Hi @1teaspoon , It looks like you are checking the type of the raw intensity against "int". I believe you should be checking the type against "uint16" (https://docs.scipy.org/doc/numpy-1.13.0/user/basics.types.html). Can you check if changing that type comparison addresses the observed error?
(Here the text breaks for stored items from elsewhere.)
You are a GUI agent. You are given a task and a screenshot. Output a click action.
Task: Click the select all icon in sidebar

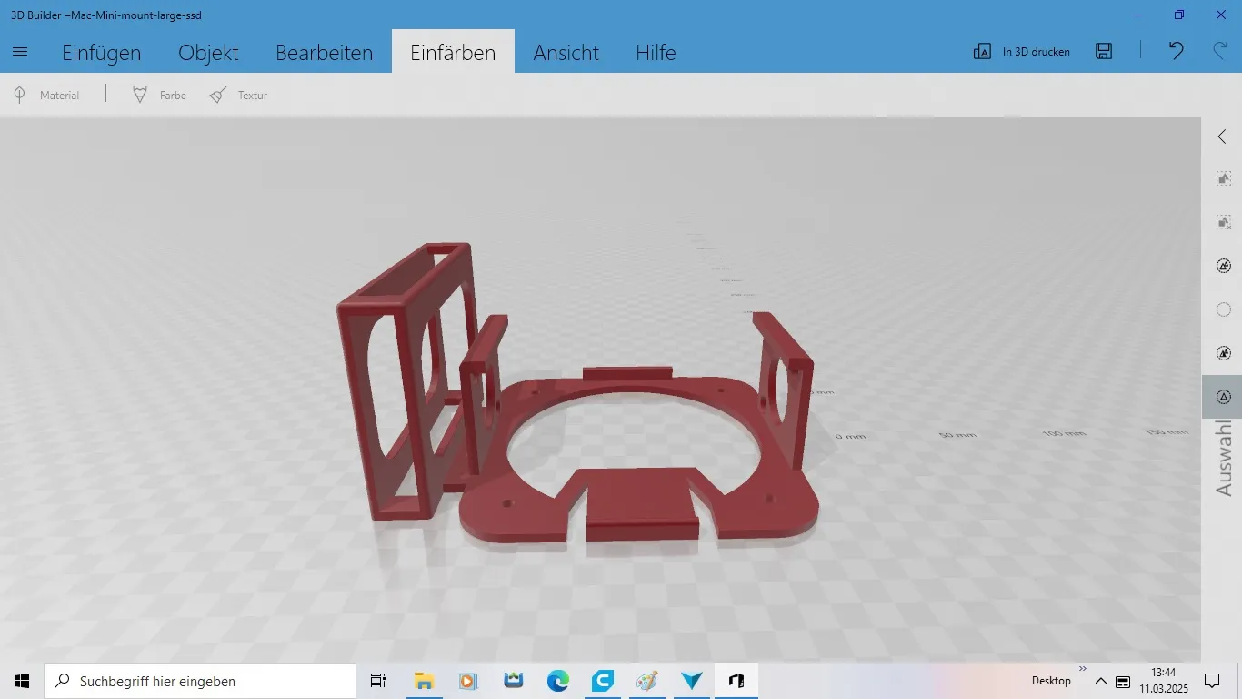[1223, 266]
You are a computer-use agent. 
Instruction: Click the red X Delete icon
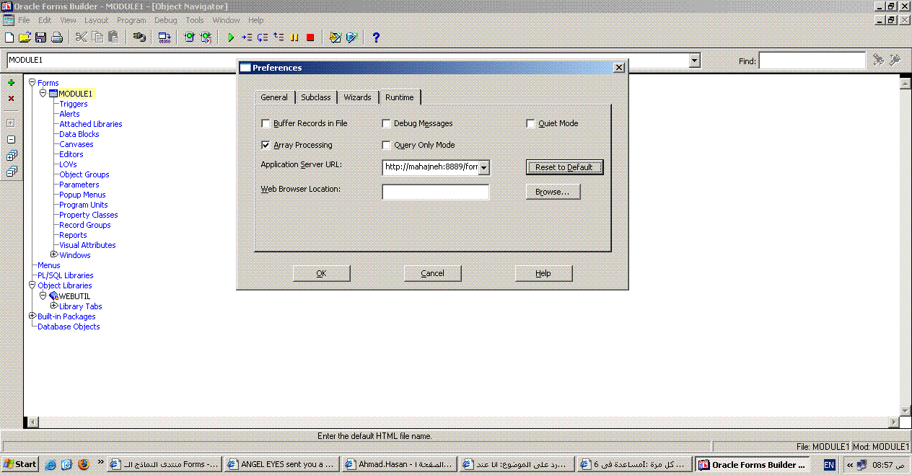[x=11, y=99]
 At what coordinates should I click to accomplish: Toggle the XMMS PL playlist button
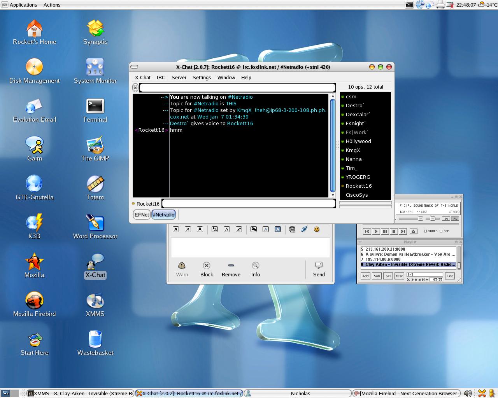[x=455, y=218]
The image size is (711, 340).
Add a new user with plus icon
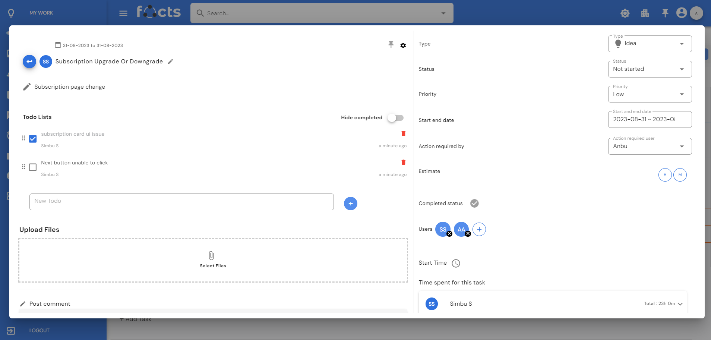pyautogui.click(x=479, y=229)
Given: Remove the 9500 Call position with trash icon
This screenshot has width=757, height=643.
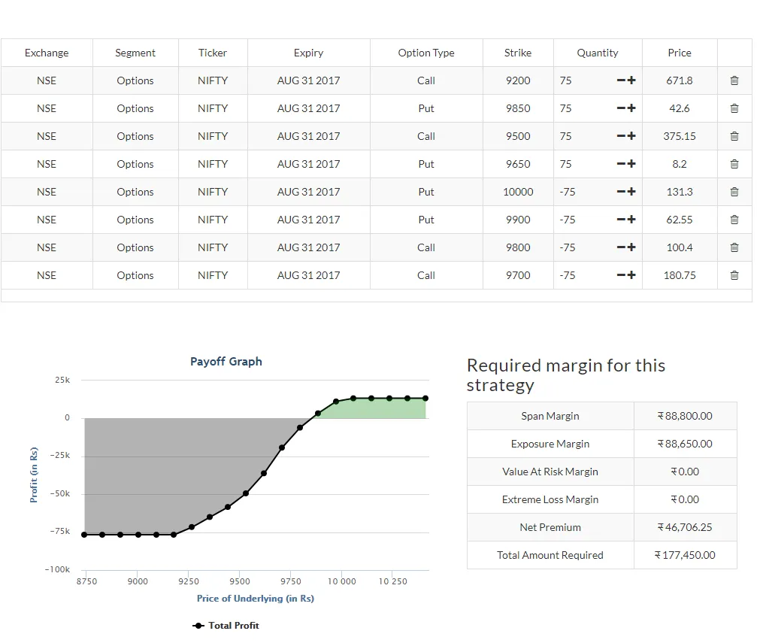Looking at the screenshot, I should pos(734,136).
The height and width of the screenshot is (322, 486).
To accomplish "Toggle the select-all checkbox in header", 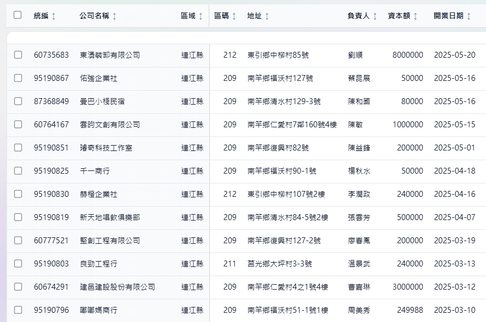I will tap(18, 15).
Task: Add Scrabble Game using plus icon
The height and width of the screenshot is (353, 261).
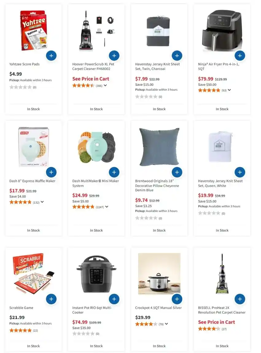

1teaspoon commented 5 years ago

Hi @KelleyRyanM,

Thanks for your reply! I tried using unit16 instead of int, and now the error becomes: Norm X intensity must be positive number. Failed value: nan

manifest = BeadPoolManifest(manifest_file)
gtc = GenotypeCalls(gtc_file)
GenoScores = gtc.get_genotype_scores()
genotypes = gtc.get_genotypes()
xRaw = gtc.get_raw_x_intensities()
yRaw = gtc.get_raw_y_intensities()
norm = gtc.get_normalized_intensities(manifest.normalization_lookups)
with open(outFile, 'wb') as output:
    for i in range(8):
        output.write(struct.pack('<H', 0))
    for (x, y, n, genoScore, geno) in zip(xRaw, yRaw, norm, GenoScores, genotypes):
        (normX, normY) = n
        if geno not in [0,1,2,3]:
            eprint('unexpected geno: ' + str(geno))
            sys.exit(1)
        elif not isinstance(x, np.uint16) or x < 0:
            eprint('Raw X intensity must be positive integer.  Failed value: ' + str(x))
            sys.exit(1)
        elif not isinstance(y, np.uint16) or y < 0:
            eprint('Raw Y intensity must be positive integer.  Failed value: ' + str(y))
            sys.exit(1)
        elif not isinstance(normX, numbers.Number) or math.isnan(normX) or normX < 0:
            eprint('Norm X intensity must be positive number.  Failed value: ' + str(normX))
            sys.exit(1)
        elif not isinstance(normY, numbers.Number) or math.isnan(normY) or normY < 0:
            eprint('Norm Y intensity must be positive number.  Failed value: ' + str(normY))
            sys.exit(1)
        elif not isinstance(genoScore, numbers.Number):
            eprint('Genotype Score must be number.  Failed value: ' + str(genoScore))
            sys.exit(1)
        if geno == 0:
            newGeno = 3
        else:
            newGeno = geno - 1
        output.write(struct.pack('<HHfffH', x, y, normX, normY, genoScore, newGeno))
jjzieve commented 4 years ago

@1teaspoon The normalized intensities can be nan if both the x and y intensities aren't greater than zero (i.e. https://github.com/Illumina/BeadArrayFiles/blob/881bbac491614e91cc7be6c8e9b8fc16cade4937/module/GenotypeCalls.py#L678). This indicates missing intensities, so "normalizing" on them doesn't make sense. That behavior is reproducible in develop as well, so its not related to this branch.